EXERCISE PASSAGE —
-=-=-=-=-
Over the next two years, art group Nomad, in association with climate change project Cape Farewell and the Teesdale & Hollybush TRA, will launch a research-based project called Phytology* at Bethnal Green Nature Reserve.
Phytology is an action-research project bringing together artists and botanists to explore the ecology and medicinal properties of wild plants and weeds common to derelict and undeveloped urban sites. The partnership of artists and botanists will seek to create a fresh language in which to challenge perceptions of the value of un-manicured growth, revealing practical biomedical usefulness, and suggesting a wider eco-connectivity. This will involve the creation of a meadow full of medicinal plants at Bethnal Green Nature Reserve.
So far, an area has been cleared and soil imported ready for planting (see photo above), and seedlings of a wide range of native medicinal plants are growing in trays (see photo left). They will be planted out during this year. The project is funded by the Wellcome Trust, and the funding will include employing a gardener for two days a week, allowing the nature reserve to open to the public on these days.
The project aims to question ideas of value, and in particular the perceived low value of common weeds and plants. It will do this by its context, stressing the apparent incongruity of a meadow in such a place. The meadow itself will have been developed from a planting scheme devised by ethno-botanist Dr. Peter Giovannini, using common plants chosen for their biomedical potential. The project will also investigate the relationships among peoples perception of herbal medicines and their contemporary and historical role in society.
The scheme will draw on scientific information articulating the biomedical properties of plants such as nettle, dandelion, sage, presenting an alternate version of work generated by units such as Kew Gardens Sustainable Uses of Plants Group and Chelsea Physic Garden. The plants medicinal potential and biomedical value qualities will be re-visioned by commissioned artists who will endeavour to reach new audiences not necessarily attuned to both botanical & biomedical information.
Collaborators include Caitlin Elster, Colin Nightingale, Naseem Khan, Melissa Thompson, Dr Peter Giovannini, Talya Baldwin, Vhils, Michael Smythe and the Teesdale & Hollybush TRA.
-=-=-=-=-
RAW DATA —
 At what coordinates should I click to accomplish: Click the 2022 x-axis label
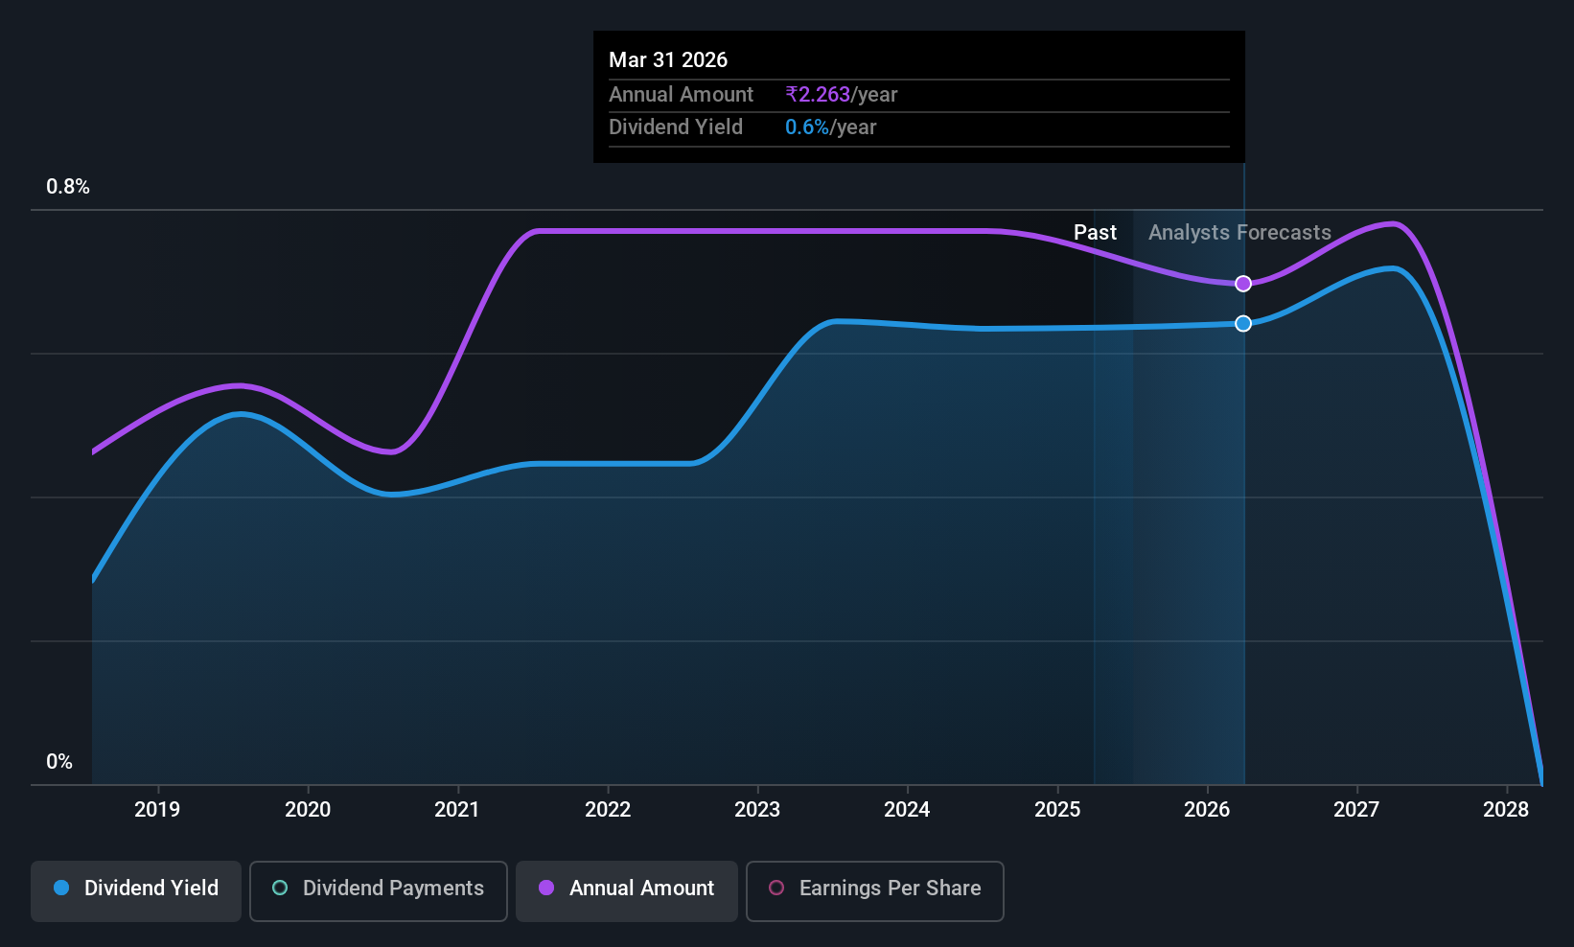pos(608,810)
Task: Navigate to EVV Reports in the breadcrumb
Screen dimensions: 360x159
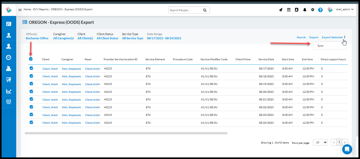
-=-=-=-=-
EXERCISE AIM —
Rewrite the stretch of the Phytology passage from "Collaborators include Caitlin" through "Teesdale & Hollybush TRA.", substituting "Partners" for "Collaborators". The lines placed after the Phytology passage were drawn from a separate source.

RESPONSE —
Partners include Caitlin Elster, Colin Nightingale, Naseem Khan, Melissa Thompson, Dr Peter Giovannini, Talya Baldwin, Vhils, Michael Smythe and the Teesdale & Hollybush TRA.